_Work request:_
Using the material below, print the line that contains "The image size is (572, 418).", the line that contains "Image resolution: width=1568", and every line in between, exactly and nothing else.
::::
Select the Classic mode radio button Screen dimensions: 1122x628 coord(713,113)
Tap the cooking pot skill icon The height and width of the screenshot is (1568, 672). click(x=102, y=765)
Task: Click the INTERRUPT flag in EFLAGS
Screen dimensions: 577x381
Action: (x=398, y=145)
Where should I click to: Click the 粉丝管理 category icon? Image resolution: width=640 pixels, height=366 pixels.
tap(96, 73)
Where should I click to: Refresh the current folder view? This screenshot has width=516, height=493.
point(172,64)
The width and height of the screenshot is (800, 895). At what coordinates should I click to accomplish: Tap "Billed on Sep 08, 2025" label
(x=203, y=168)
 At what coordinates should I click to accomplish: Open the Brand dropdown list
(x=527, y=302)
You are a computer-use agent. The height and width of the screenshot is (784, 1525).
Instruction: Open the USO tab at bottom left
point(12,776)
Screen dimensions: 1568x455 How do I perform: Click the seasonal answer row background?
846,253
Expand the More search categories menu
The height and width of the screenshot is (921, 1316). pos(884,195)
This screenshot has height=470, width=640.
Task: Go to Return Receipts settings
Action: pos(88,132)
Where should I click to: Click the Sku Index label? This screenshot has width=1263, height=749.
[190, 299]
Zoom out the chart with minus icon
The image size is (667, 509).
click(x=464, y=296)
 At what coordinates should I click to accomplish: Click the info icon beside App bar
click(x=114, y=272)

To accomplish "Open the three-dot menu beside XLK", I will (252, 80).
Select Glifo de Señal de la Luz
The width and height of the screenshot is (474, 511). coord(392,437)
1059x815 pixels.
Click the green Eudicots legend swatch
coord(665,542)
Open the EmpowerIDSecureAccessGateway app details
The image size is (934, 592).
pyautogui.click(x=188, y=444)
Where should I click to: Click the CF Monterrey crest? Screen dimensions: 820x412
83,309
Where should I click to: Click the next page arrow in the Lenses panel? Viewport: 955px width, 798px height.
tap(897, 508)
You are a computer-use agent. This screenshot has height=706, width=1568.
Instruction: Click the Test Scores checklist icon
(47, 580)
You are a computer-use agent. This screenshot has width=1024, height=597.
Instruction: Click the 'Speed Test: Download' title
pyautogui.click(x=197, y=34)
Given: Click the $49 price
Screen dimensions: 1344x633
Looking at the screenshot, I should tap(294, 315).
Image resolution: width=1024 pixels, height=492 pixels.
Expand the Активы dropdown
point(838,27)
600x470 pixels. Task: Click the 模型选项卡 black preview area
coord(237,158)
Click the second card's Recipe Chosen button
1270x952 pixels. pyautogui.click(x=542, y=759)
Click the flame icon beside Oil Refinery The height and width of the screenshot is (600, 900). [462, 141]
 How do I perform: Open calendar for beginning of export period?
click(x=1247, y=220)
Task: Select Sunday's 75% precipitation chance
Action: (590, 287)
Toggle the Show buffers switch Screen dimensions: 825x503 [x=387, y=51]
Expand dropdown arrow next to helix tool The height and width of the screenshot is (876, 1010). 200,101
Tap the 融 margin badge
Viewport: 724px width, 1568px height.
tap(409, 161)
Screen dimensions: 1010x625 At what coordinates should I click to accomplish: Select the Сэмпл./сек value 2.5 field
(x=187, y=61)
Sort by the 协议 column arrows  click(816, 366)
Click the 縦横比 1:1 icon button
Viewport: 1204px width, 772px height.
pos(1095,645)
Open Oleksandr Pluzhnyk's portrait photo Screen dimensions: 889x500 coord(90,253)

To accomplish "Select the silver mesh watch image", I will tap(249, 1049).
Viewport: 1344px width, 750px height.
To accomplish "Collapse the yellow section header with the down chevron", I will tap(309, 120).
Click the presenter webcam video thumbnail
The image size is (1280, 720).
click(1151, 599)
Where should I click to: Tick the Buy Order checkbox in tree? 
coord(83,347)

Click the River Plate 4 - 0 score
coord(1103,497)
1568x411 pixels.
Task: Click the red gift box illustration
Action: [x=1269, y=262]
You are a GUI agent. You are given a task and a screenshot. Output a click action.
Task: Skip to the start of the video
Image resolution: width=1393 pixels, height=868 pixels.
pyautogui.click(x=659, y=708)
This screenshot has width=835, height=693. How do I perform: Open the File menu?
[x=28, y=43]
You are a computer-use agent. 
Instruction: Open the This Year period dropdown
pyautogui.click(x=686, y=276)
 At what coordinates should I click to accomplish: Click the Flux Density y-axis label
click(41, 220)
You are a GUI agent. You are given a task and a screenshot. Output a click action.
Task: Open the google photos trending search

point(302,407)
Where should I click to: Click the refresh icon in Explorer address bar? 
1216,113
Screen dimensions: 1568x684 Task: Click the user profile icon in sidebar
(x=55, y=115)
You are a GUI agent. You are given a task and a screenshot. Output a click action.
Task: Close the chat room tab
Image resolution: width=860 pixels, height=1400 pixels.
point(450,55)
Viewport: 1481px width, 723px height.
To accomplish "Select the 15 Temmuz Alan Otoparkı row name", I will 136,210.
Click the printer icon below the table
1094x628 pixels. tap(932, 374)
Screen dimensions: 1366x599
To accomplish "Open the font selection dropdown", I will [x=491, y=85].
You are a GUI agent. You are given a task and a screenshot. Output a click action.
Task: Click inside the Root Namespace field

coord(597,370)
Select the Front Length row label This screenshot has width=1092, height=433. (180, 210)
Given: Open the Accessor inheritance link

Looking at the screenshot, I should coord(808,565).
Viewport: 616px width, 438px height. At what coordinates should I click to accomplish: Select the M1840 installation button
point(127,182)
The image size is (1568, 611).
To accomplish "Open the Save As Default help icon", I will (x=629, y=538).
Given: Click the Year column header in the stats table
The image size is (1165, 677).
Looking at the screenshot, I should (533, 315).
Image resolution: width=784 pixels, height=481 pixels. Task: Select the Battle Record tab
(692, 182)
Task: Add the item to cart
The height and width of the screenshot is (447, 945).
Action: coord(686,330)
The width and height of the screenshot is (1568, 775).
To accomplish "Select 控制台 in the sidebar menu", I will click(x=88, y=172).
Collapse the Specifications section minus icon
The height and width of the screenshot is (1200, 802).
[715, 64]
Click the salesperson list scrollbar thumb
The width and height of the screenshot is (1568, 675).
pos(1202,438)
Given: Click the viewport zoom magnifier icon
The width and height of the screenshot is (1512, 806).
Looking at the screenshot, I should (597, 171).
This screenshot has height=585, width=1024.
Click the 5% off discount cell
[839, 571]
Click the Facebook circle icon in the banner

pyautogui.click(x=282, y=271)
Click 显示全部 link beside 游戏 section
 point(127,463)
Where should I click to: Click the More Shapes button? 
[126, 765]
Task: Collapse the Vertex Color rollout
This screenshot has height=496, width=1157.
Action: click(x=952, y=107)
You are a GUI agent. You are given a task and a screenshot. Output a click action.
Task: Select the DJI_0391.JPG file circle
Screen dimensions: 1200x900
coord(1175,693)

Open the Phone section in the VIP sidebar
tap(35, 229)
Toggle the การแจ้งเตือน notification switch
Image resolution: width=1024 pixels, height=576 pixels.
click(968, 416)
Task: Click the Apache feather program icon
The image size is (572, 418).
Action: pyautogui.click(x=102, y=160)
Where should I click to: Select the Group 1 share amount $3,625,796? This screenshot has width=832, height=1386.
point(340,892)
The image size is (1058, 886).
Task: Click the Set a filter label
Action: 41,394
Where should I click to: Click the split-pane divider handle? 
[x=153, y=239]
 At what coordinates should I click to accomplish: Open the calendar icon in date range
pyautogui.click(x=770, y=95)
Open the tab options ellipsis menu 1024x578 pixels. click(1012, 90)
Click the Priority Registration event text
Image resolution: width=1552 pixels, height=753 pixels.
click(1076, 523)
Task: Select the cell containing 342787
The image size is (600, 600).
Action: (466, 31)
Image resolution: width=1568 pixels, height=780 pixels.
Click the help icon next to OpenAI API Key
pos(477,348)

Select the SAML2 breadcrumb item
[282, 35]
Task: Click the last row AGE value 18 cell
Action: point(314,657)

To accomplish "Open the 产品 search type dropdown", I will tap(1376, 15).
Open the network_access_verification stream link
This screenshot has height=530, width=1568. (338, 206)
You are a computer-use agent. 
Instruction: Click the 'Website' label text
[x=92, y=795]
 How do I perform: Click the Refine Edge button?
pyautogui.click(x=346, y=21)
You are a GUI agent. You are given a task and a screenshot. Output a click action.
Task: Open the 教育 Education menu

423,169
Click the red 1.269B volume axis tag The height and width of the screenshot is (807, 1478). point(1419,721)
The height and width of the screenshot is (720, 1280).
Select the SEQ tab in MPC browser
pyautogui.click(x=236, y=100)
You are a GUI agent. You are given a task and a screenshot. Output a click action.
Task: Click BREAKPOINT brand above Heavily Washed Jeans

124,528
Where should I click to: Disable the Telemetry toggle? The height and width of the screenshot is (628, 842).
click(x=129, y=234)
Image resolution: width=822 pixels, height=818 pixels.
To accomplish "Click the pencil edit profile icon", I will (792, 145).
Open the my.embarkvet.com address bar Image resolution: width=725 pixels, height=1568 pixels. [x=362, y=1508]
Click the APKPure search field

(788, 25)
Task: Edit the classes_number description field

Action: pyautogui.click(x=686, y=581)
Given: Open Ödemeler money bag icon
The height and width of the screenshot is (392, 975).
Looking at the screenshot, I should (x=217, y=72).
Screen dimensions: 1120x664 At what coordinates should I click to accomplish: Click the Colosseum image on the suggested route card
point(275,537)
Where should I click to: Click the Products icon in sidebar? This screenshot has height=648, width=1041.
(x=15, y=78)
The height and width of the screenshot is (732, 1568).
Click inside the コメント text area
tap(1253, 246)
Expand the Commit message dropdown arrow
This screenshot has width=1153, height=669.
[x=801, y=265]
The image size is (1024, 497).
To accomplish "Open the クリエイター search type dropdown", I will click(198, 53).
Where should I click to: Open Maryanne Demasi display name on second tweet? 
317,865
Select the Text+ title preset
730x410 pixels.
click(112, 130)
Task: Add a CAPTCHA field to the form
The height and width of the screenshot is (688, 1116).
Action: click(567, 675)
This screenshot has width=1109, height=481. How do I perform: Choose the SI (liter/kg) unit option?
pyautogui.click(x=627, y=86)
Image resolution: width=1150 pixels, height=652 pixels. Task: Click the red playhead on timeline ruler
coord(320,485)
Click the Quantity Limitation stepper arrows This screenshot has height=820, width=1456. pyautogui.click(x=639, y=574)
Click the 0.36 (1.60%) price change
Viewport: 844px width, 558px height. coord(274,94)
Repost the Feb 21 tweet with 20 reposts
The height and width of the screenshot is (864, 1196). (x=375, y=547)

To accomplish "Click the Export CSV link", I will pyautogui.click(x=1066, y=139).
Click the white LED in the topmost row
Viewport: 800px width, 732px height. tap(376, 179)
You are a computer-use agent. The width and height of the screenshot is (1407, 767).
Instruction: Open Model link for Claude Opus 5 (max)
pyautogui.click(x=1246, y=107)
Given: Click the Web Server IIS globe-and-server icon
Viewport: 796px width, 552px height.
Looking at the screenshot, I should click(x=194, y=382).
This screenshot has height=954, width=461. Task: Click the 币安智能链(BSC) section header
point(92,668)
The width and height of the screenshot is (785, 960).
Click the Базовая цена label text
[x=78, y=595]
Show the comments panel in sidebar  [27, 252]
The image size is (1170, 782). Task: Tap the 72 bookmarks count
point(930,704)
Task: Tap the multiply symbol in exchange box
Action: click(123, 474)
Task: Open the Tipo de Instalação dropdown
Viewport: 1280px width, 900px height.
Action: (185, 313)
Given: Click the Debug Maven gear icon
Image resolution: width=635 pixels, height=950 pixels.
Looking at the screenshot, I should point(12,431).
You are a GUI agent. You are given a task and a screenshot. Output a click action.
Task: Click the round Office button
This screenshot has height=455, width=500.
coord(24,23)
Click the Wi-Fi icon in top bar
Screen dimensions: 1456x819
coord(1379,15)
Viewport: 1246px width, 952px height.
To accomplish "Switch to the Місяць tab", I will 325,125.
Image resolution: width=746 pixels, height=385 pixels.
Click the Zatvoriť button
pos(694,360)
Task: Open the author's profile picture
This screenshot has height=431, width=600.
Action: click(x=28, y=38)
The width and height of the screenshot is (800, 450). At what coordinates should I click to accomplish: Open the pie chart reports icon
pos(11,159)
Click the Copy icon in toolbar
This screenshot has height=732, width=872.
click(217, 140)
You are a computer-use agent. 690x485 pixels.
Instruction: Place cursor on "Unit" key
::::
_Response area:_
The image size is (572, 418).
Action: pyautogui.click(x=102, y=160)
Where should I click to: Select the Group 1 share amount $3,625,796? This screenshot has width=832, height=1386.
point(340,892)
The image size is (1058, 886).
Task: Click the Set a filter label
Action: 41,394
Where should I click to: Click the split-pane divider handle? 
[x=153, y=239]
 At what coordinates should I click to accomplish: Open the calendar icon in date range
pyautogui.click(x=770, y=95)
Open the tab options ellipsis menu 1024x578 pixels. click(1012, 90)
Click the Priority Registration event text
Image resolution: width=1552 pixels, height=753 pixels.
click(1076, 523)
Task: Select the cell containing 342787
The image size is (600, 600).
Action: (466, 31)
Image resolution: width=1568 pixels, height=780 pixels.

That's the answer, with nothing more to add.